::: Passage shown :::
For several years, we have been building otto.de in independent teams that continuously put their changes live without having to coordinate with each other. A wide range of different tests help us to deploy these changes quickly and without fear of errors. However, one class of tests has not yet gained the traction it deserves in the industry: consumer driven contracts, or CDCs. So I'd like to use our recent findings to write about it here.
For all types of data (product data, user information, purchases, discount promotions, etc.), we usually have one system that has sovereignty over it. If other systems also want to use this data, a copy of it is requested in the background, i.e. asynchronously, at a provided interface and automatically transferred to our own database. This way we can avoid long request cascades between systems. This is good for our response time to customer requests and very helpful in keeping the overall architecture resilient.
Up to now, the servers at our company have communicated almost exclusively via REST-like HTTP interfaces. So there is one system that provides data (the server) and one or more systems that are supposed to retrieve the data from there (the clients).
The server provides an HTTP endpoint - for example, for current product prices - and a client can make HTTP requests against it. Because the endpoints are generally protected against unauthorized access, keystores and credentials still belong in the picture, but essentially that's it:
The server's interface usually has some kind of documentation or specification and test coverage deemed appropriate by the server team. However, it still happens that dependencies on implementation details arise in the client. That's where teams rely on JSON elements always showing up in a certain order, or they can't handle new data fields. Naturally, everyone involved takes it upon themselves to be extra attentive. Or they are convinced that these kinds of mistakes only happen to others. Nevertheless, it happens again and again that something that worked before suddenly doesn't work anymore: a bug. This kind of glitch is also inconspicuous enough that it can be in the life system for quite some time before anyone notices it.
::: Dataset excerpts :::
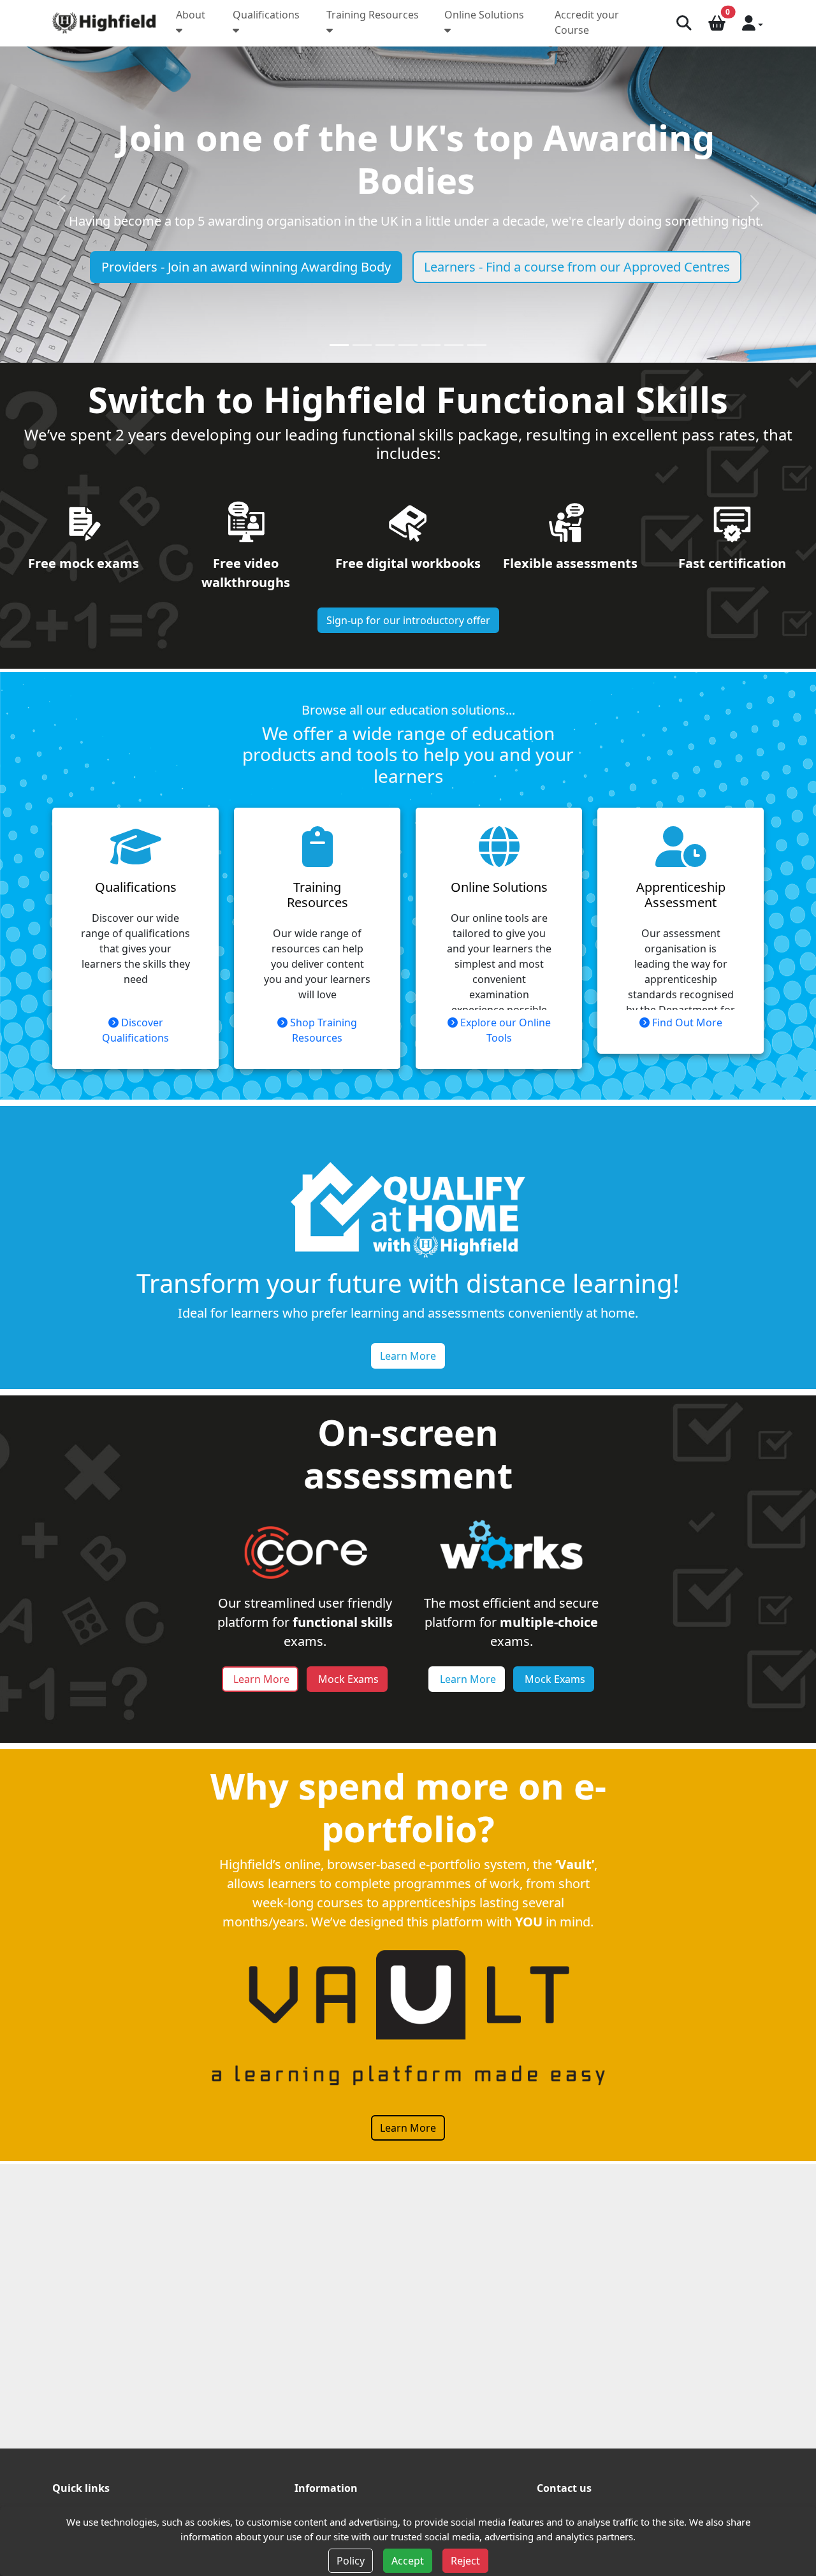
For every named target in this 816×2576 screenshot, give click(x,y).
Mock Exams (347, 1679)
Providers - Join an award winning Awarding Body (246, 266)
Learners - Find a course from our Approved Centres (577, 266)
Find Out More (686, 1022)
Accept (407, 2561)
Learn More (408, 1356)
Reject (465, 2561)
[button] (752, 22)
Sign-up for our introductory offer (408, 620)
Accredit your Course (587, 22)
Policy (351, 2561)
:::
(Set of tasks)
- a) In the passage on consumer driven contracts, copy word for word everything from "For all types" down to "there (the clients).".
- b) Rewrite the paragraph of the consumer driven contracts passage that begins "For all types of data" more briefly, keeping its main facts.
- c) Carry on the passage about consumer driven contracts at otto.de from its last sentence.

(Responses by task)
- a)
For all types of data (product data, user information, purchases, discount promotions, etc.), we usually have one system that has sovereignty over it. If other systems also want to use this data, a copy of it is requested in the background, i.e. asynchronously, at a provided interface and automatically transferred to our own database. This way we can avoid long request cascades between systems. This is good for our response time to customer requests and very helpful in keeping the overall architecture resilient.
Up to now, the servers at our company have communicated almost exclusively via REST-like HTTP interfaces. So there is one system that provides data (the server) and one or more systems that are supposed to retrieve the data from there (the clients).

- b) Each type of data, such as product data, user information, purchases, and discount promotions, usually has one system with sovereignty over it. Other systems that need the data request a copy asynchronously through a provided interface and have it transferred automatically into their own database. This avoids long request cascades between systems, which helps response times to customer requests and keeps the overall architecture resilient.

- c)
So I wish we would at least notice it quickly:
However, the test only runs when the client team's pipeline is triggered, for example by a code change. However, if the team is working on another service, an incompatible change could go live unnoticed by the server team.
So my wish list is actually a bit longer:
When the client team's test is run in the server team's pipeline, it's called a CDC test. The concept was popularized by an article by Martin Fowler in 2006, but then seems to have been forgotten a bit again.
This is a shame, because it effectively prevents a problematic interface change in the server from going live at all:
In the context of otto.de, the test was initially placed in the central artifactory, e.g. as a jar file, fetched from the server pipeline and executed there. Some teams provided shell scripts that, for example, determine and download the correct version of the jar.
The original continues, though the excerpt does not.